(Records excerpted from a collection)

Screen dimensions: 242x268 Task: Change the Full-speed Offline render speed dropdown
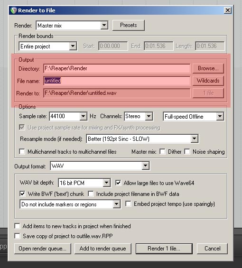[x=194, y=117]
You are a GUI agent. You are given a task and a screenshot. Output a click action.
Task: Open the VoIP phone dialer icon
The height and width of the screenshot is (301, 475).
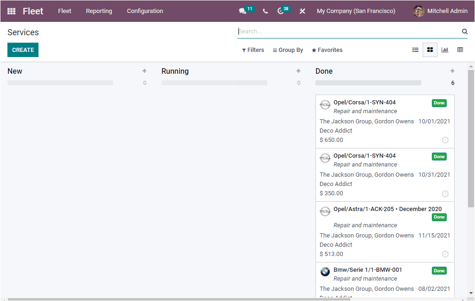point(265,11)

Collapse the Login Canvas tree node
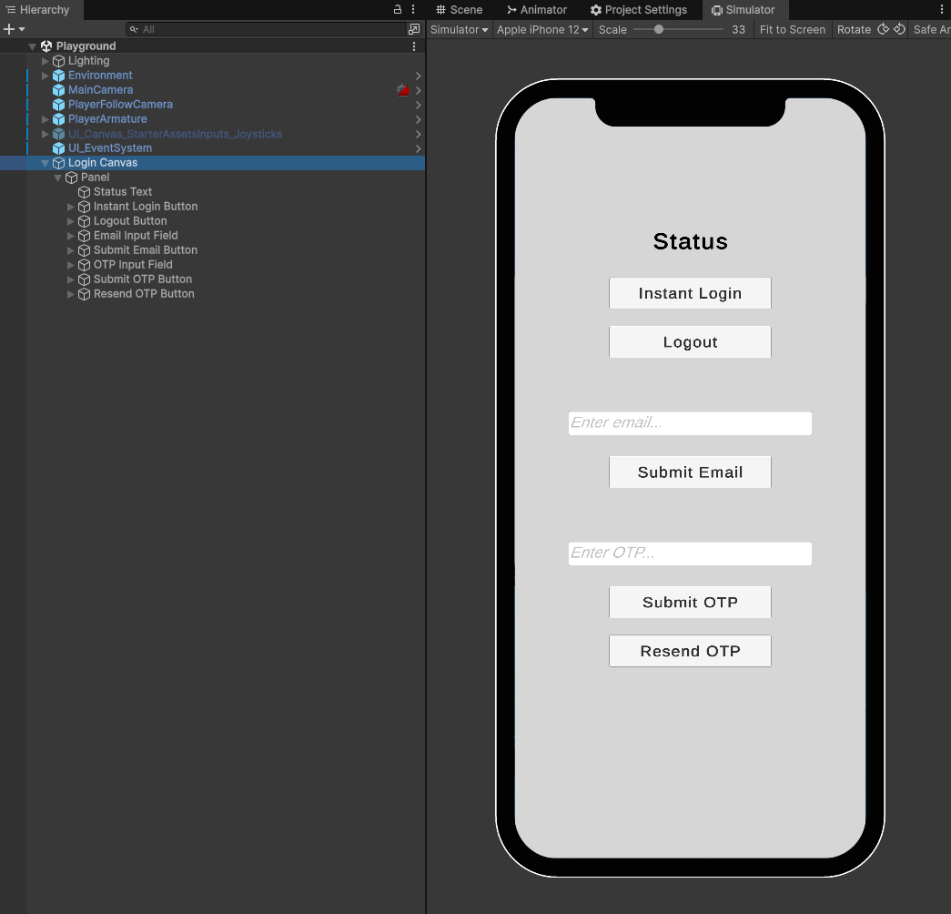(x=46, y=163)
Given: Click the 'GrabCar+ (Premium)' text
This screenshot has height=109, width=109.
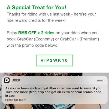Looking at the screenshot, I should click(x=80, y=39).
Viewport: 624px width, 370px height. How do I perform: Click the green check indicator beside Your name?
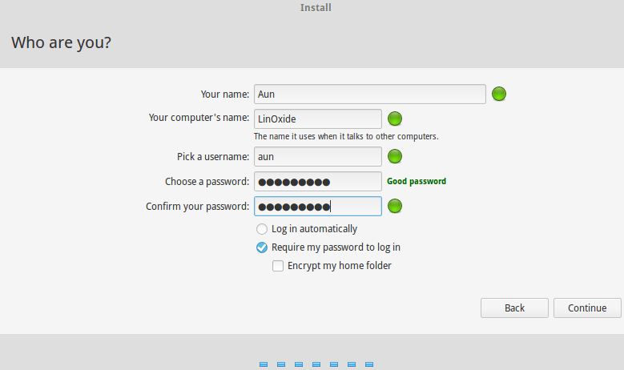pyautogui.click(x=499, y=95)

- _What to do_:
The answer must be an exact copy of every record above, minus the pictures.

- _Answer to this exercise_:
Screen dimensions: 242x268 Task: Change the Full-speed Offline render speed dropdown
[x=194, y=117]
You are a GUI agent. You are given a task and a screenshot. Output a click action.
Task: Open the VoIP phone dialer icon
The height and width of the screenshot is (301, 475).
point(265,11)

Collapse the Login Canvas tree node
(x=46, y=163)
Given: Click the 'GrabCar+ (Premium)' text
This screenshot has height=109, width=109.
Looking at the screenshot, I should click(x=80, y=39).
Viewport: 624px width, 370px height. How do I perform: Click the green check indicator beside Your name?
pyautogui.click(x=499, y=95)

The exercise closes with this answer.